Susza na Górczewskiej.
A te dwa zdjęcia niżej to jak byłam z koleżanką w centrum
Kolejny Mors w Warszawie.
Oryginalnie przypięty rower :)
I tyle :)
Kategoria Wycieczka
Kurierowo i zakupowo
-
DST
35.10km
-
Czas
02:10
-
VAVG
16.20km/h
-
VMAX
37.30km/h
-
Temperatura
27.0°C
-
Kalorie 1017kcal
-
Podjazdy
76m
-
Sprzęt Cube Analog
-
Aktywność Jazda na rowerze
Dziś się nie zapuszczałam a to dlatego że byłam umówiona z teściową w środku dnia że coś tam od niej odbiorę, no i jakoś tak z domu wyjść mi się nie chciało, podniebienie sobie poparzyłam wczorajszymi frytkami z mcdonalda i cała głowa mnie od tego pobolewa ;/
Jak już załatwiłam sprawę na Górczewskiej to pomknęłam sobie przed siebie daleko nie zajechałam, bo przypomniało mi się że w Lidlu jest dziś temat rowerowy i zapragnęłam mieć jeszcze jedną koszulkę i spodenki i kurtkę przeciwdeszczową - ta kurtka całkiem fajna bo po złożeniu wygląda jak mała torebka :) (składa się ją w kieszeń którą ma z tyłu ...)
Lidl zaliczyłam na Warszawskiej potem odhaczyłam licznik 388 dni bez wypadku (zdjęcia nie zrobiłam), a potem biedrona, dobrze że miałam już bagażnik zamontowany bo bym się z tym wszystkim nie spakowała....
Fotka jedna
Czereśnie przy drodze ...
Kategoria Wycieczka
2 gminy
-
DST
85.20km
-
Teren
10.00km
-
Czas
05:10
-
VAVG
16.49km/h
-
VMAX
33.80km/h
-
Temperatura
25.0°C
-
Kalorie 2427kcal
-
Podjazdy
199m
-
Sprzęt Cube Analog
-
Aktywność Jazda na rowerze
Urlopowania czas zacząć :)
Skoro mam full czasu to wykorzystałam go na 2 gminy Skierniewice i Puszcza Mariańska, pamiętam planowałam je 2 lata temu już dopisać do Zalicz gminę.
Wcale nie rano bo dopiero po 11.00 wsiadłam do pociągu i pojechałam do Skierniewic i stamtąd rowerkiem do domku.

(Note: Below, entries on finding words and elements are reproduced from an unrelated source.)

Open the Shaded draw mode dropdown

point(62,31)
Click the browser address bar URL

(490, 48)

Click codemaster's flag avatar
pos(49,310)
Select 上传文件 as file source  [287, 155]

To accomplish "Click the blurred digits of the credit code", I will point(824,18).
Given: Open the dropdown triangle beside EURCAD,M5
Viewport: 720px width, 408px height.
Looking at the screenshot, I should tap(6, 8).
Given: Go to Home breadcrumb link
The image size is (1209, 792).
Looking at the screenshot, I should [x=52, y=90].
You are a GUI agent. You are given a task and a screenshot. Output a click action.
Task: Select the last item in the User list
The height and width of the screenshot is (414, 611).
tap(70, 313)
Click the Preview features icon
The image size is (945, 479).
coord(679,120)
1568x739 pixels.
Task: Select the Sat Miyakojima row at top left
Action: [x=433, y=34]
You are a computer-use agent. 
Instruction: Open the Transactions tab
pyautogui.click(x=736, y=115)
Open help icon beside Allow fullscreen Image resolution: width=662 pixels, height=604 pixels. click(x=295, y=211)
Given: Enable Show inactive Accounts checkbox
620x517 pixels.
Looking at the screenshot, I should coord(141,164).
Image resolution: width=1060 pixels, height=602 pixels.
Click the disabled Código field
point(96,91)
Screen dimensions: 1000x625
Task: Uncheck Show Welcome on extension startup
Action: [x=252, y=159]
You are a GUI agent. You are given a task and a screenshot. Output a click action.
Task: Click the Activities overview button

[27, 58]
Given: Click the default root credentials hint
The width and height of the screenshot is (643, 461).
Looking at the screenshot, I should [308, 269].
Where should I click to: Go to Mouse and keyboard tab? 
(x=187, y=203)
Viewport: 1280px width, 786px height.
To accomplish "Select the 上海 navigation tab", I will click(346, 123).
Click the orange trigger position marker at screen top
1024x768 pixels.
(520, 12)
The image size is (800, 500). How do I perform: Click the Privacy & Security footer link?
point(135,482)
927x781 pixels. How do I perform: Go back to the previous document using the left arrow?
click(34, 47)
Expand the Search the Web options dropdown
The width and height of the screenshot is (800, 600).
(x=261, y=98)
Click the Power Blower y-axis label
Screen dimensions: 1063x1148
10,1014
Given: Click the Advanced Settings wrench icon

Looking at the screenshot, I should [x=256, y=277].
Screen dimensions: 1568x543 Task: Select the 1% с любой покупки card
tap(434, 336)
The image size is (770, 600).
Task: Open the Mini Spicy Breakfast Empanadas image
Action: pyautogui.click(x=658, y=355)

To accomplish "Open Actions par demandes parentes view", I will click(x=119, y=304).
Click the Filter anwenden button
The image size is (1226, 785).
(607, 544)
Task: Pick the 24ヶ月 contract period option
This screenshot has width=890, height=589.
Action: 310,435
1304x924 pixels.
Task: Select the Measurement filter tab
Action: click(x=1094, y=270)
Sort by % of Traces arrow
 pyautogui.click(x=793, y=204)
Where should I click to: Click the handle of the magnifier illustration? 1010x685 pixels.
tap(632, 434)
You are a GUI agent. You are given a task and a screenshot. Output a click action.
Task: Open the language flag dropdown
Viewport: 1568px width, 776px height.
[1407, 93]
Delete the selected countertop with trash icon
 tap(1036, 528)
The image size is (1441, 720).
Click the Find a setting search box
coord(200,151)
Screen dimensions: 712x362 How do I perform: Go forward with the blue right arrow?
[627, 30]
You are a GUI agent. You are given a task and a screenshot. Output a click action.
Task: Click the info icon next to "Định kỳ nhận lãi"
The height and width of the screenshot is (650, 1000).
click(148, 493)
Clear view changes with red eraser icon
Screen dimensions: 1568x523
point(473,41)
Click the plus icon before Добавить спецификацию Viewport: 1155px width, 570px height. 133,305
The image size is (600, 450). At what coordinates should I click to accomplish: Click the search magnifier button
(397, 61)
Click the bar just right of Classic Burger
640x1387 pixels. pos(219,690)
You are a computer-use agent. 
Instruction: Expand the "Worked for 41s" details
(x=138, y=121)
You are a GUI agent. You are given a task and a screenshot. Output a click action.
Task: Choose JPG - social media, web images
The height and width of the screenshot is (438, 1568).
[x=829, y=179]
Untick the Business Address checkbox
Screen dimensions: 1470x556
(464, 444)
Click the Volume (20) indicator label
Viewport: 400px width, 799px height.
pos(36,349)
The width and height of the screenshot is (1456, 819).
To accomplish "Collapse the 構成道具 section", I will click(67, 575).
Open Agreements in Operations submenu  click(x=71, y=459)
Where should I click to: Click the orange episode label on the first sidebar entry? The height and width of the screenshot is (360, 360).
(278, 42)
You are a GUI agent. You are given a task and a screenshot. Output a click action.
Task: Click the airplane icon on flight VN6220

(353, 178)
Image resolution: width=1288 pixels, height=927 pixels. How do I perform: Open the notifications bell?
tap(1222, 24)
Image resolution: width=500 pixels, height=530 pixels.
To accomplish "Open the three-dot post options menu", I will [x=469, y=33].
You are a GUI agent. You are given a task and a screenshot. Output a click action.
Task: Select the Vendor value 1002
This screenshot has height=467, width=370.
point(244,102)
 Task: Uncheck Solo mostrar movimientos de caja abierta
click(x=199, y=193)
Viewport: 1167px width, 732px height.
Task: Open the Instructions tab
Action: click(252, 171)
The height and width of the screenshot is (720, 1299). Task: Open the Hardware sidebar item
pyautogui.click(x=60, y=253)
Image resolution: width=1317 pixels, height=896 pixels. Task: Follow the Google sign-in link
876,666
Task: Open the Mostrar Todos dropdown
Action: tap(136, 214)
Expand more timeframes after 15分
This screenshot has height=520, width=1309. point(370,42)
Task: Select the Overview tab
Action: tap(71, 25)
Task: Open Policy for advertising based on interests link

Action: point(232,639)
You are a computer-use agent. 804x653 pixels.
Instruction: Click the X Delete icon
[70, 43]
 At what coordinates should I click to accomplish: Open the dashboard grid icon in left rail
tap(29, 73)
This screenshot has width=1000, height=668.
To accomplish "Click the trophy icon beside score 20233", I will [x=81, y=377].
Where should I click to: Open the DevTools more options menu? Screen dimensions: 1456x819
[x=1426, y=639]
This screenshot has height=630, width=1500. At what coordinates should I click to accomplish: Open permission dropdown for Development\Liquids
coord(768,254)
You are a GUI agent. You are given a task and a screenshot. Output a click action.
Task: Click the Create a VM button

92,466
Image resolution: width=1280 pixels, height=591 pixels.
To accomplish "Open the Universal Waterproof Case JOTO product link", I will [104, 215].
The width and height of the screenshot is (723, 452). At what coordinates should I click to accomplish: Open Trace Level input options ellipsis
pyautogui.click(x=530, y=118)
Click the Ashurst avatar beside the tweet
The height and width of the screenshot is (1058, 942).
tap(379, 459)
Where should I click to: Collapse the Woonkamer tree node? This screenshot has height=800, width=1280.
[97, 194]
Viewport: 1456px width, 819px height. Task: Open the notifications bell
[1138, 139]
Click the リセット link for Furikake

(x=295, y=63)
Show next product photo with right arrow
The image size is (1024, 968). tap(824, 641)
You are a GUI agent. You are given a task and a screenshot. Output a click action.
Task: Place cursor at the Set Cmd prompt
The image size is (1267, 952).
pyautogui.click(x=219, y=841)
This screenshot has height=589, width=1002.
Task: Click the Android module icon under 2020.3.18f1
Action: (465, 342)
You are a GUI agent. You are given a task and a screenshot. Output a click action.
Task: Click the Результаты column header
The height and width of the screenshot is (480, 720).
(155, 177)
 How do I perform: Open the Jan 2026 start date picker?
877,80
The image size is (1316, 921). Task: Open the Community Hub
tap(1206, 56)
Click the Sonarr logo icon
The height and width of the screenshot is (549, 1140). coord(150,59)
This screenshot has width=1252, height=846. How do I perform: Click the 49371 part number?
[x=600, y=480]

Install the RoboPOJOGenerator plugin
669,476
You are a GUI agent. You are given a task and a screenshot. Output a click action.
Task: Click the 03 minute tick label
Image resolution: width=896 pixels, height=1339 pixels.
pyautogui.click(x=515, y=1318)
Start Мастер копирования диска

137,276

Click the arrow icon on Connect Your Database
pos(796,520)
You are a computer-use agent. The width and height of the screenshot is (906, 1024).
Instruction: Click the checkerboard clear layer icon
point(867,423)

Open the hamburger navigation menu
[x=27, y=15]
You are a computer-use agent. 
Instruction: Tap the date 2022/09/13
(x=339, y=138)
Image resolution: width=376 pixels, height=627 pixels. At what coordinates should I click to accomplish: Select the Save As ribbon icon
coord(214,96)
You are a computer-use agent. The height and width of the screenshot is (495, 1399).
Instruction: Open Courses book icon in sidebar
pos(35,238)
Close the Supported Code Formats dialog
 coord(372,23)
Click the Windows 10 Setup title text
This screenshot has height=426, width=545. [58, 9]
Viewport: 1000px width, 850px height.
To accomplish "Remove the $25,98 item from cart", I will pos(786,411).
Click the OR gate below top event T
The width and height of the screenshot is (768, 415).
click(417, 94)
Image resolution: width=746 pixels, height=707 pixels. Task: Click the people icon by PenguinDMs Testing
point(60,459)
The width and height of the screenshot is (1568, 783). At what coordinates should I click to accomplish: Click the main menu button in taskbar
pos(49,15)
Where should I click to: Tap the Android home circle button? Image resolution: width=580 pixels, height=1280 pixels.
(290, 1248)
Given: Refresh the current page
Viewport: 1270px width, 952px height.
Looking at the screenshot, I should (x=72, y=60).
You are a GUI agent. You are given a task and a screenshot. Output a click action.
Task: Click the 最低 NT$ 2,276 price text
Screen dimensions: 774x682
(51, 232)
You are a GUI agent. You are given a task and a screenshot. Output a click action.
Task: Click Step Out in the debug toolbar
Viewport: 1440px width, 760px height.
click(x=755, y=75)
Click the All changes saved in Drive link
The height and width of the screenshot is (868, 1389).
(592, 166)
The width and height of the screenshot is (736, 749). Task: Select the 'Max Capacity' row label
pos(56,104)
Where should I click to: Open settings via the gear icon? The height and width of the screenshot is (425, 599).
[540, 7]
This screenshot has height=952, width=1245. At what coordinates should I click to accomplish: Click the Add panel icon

Zdjęłam nawet bagażnik i wzięłam plecak, bo rower z bagażnikiem i z podkową swoje waży - a nie wiedziałam jak będzie mi się wsiadać i wysiadać z pociągu, a podkowa jak najbardziej mi się przydała jak zaliczyłam popas w McDonaldzie.
Trasa nietrudna, nawet na krajówkach dało się w miarę spokojnie przejechać....
W Skierniewicach zaliczyłam 3 punkty kontrolne czyli:
*Dworzec Kolejowy :)
*Parowozownię
*Cmentarz którego początki sięgają 1530 r.
Traska była taka
Fotki były takie :)
Na peronie :)
W takim automacie kupiłam bilet. Kasy na dworcu były nieczynne. Niby wygoda ale przez takie wynalazki ludzie pracy nie mają.
Udało mi się sfotografować pociąg pendolino :) Ciekawe czy rowery można nim przewozić ? - wie ktoś ?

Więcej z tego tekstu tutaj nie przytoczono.